§ SELECTED TEXT
○ ○ ○ ○ ○ ○ ○

Mr. Torii is the co-chair of the Japan Network Against Trafficking in Persons (JNATIP), of which NFSJ is a member. I have been privileged to have many opportunities to work with him. Let me share with you one episode that will be relevant to this book. It was in 2017 when we JNATIP members were organizing a seminar for Diet members. In the discussion on what to title the event, Mr. Torii said, “Let’s use ‘Human Trafficking in Disguise’. The Technical Intern Training Program (TITP) itself is a state-sponsored disguise. Japanese society has accepted and allowed this pretense.” The decision was made without further discussion.

In this book, Mr. Torii describes, using many graphic cases, how Japanese society has “disguised” its internship program, which often includes harsh labor exploitation that can be regarded as human trafficking. When you read the history of Japan’s labor immigration policy and how foreign workers have been treated in this country, you will find that it has been haphazard and deceitful.

The author indicates that the pretense of TITP has created an attitude among the Japanese general public that “we are teaching Japan’s superior skills to people from developing countries”. This attitude has resulted in our looking down on people from those countries. The reality is that foreign workers have come from far away places to work in a country with a shrinking population and a critical shortage of industrial laborers. For this reason, the book reiterates that TITP should be terminated as soon as possible and a “system for accepting migrant workers” should be created so that we can live together in harmony.

In conclusion I would like to leave you with this quote from the book—it’s clear who needs to change.

………

The word “immigrants” is sometimes used as a discriminatory word, however we need to change our thinking about them to “people who are trying to become a part of this society”. In fact, our society is looking for and needs “people who are trying to become a part of this society”. (Nozomi Kuriyama)

(Written by Ippei Torii in 2020, published by Shueisha-Shinsho, 256 pages, 860yen+tax,
https://shinsho.shueisha.co.jp/kikan/1025-b/)

Vol. 12 “Nefarious: Merchant of Souls” (film)

Watching this documentary is deeply disturbing, depicting in graphic detail the traumatizing and dehumanizing of young women for the purpose of selling sex. At times I felt physically sick seeing how these young women were regarded as “things” not humans.

○ ○ ○ ○ ○ ○ ○

§ PARTS OF THE EXERCISE
• A. Transcribe the review, starting at the words "The author indicates" and ending after "together in harmony.".
• B. In the review, what title did Mr. Torii propose for the 2017 seminar for Diet members?
Answer from the review alone.

§ RECORDED INFORMATION

○ ○ ○ ○ ○ ○ ○

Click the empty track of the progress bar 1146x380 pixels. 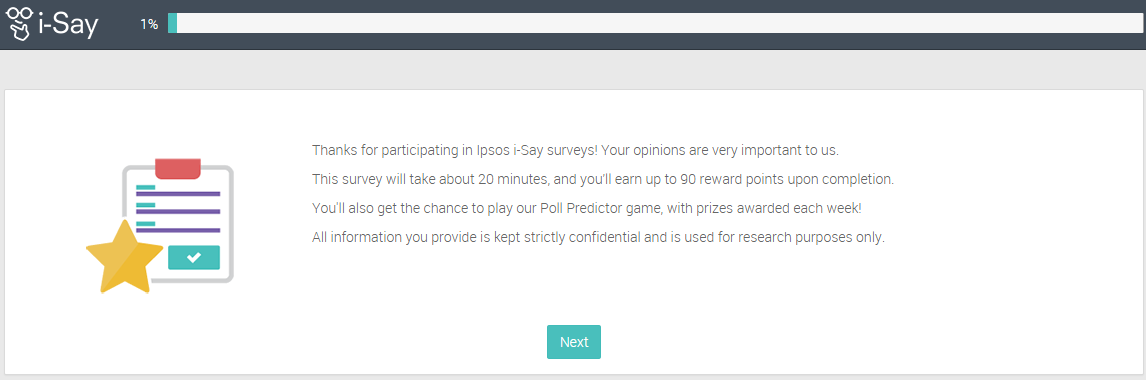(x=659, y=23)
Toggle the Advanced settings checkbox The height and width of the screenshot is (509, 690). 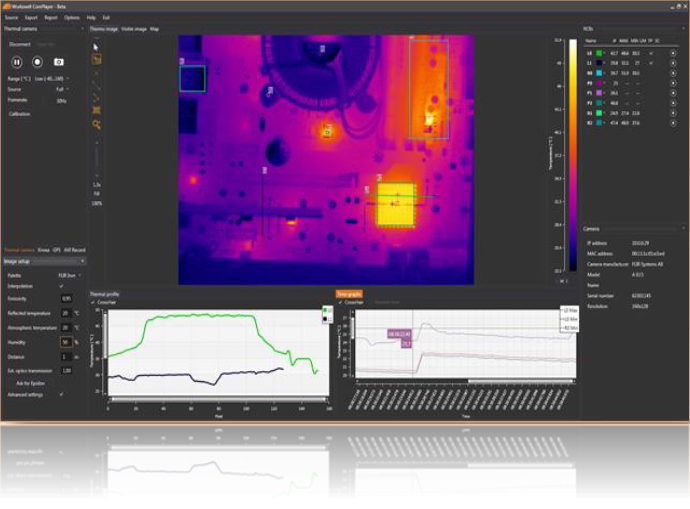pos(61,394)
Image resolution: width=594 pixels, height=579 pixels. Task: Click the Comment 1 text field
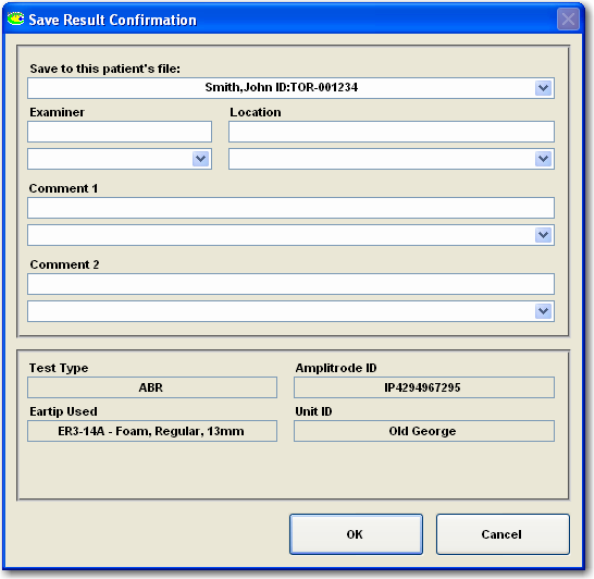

○ ○ ○ ○ ○ ○ ○

§ ANSWERS PROVIDED
• A.
The author indicates that the pretense of TITP has created an attitude among the Japanese general public that “we are teaching Japan’s superior skills to people from developing countries”. This attitude has resulted in our looking down on people from those countries. The reality is that foreign workers have come from far away places to work in a country with a shrinking population and a critical shortage of industrial laborers. For this reason, the book reiterates that TITP should be terminated as soon as possible and a “system for accepting migrant workers” should be created so that we can live together in harmony.

• B. "Human Trafficking in Disguise"